Activity> Return every entry in full, with no alterations.

■ ■ ■ ■ ■ ■ ■

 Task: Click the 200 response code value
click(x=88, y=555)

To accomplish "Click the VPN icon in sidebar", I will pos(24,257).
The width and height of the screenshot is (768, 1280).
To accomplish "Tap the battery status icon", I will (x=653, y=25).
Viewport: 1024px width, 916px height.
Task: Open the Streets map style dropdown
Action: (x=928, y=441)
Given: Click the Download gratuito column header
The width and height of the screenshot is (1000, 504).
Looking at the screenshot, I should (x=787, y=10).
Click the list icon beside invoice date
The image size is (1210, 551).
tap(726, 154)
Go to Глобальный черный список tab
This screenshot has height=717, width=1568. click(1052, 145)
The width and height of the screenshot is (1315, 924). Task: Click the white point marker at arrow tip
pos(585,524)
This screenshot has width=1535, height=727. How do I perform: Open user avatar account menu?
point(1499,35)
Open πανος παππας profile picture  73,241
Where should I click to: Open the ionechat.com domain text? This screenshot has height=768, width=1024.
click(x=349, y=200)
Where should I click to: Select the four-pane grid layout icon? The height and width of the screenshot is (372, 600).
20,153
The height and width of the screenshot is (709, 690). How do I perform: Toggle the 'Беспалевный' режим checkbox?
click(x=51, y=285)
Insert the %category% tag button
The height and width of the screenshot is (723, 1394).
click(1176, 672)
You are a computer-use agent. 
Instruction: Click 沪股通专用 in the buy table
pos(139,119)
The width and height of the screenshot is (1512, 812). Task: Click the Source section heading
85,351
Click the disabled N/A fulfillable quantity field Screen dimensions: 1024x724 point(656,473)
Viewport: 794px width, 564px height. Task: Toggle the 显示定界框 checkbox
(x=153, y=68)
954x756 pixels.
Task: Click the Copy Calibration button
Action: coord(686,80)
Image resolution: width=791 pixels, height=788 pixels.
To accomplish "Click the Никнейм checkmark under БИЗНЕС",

■ ■ ■ ■ ■ ■ ■

Answer to the exercise>
 Task: Click the 200 response code value
click(x=88, y=555)

To accomplish "Click the VPN icon in sidebar", I will pos(24,257).
The width and height of the screenshot is (768, 1280).
To accomplish "Tap the battery status icon", I will (x=653, y=25).
Viewport: 1024px width, 916px height.
Task: Open the Streets map style dropdown
Action: (x=928, y=441)
Given: Click the Download gratuito column header
The width and height of the screenshot is (1000, 504).
Looking at the screenshot, I should (x=787, y=10).
Click the list icon beside invoice date
The image size is (1210, 551).
tap(726, 154)
Go to Глобальный черный список tab
This screenshot has height=717, width=1568. click(1052, 145)
The width and height of the screenshot is (1315, 924). Task: Click the white point marker at arrow tip
pos(585,524)
This screenshot has width=1535, height=727. How do I perform: Open user avatar account menu?
point(1499,35)
Open πανος παππας profile picture  73,241
Where should I click to: Open the ionechat.com domain text? This screenshot has height=768, width=1024.
click(x=349, y=200)
Where should I click to: Select the four-pane grid layout icon? The height and width of the screenshot is (372, 600).
20,153
The height and width of the screenshot is (709, 690). How do I perform: Toggle the 'Беспалевный' режим checkbox?
click(x=51, y=285)
Insert the %category% tag button
The height and width of the screenshot is (723, 1394).
click(1176, 672)
You are a computer-use agent. 
Instruction: Click 沪股通专用 in the buy table
pos(139,119)
The width and height of the screenshot is (1512, 812). Task: Click the Source section heading
85,351
Click the disabled N/A fulfillable quantity field Screen dimensions: 1024x724 point(656,473)
Viewport: 794px width, 564px height. Task: Toggle the 显示定界框 checkbox
(x=153, y=68)
954x756 pixels.
Task: Click the Copy Calibration button
Action: coord(686,80)
Image resolution: width=791 pixels, height=788 pixels.
To accomplish "Click the Никнейм checkmark under БИЗНЕС",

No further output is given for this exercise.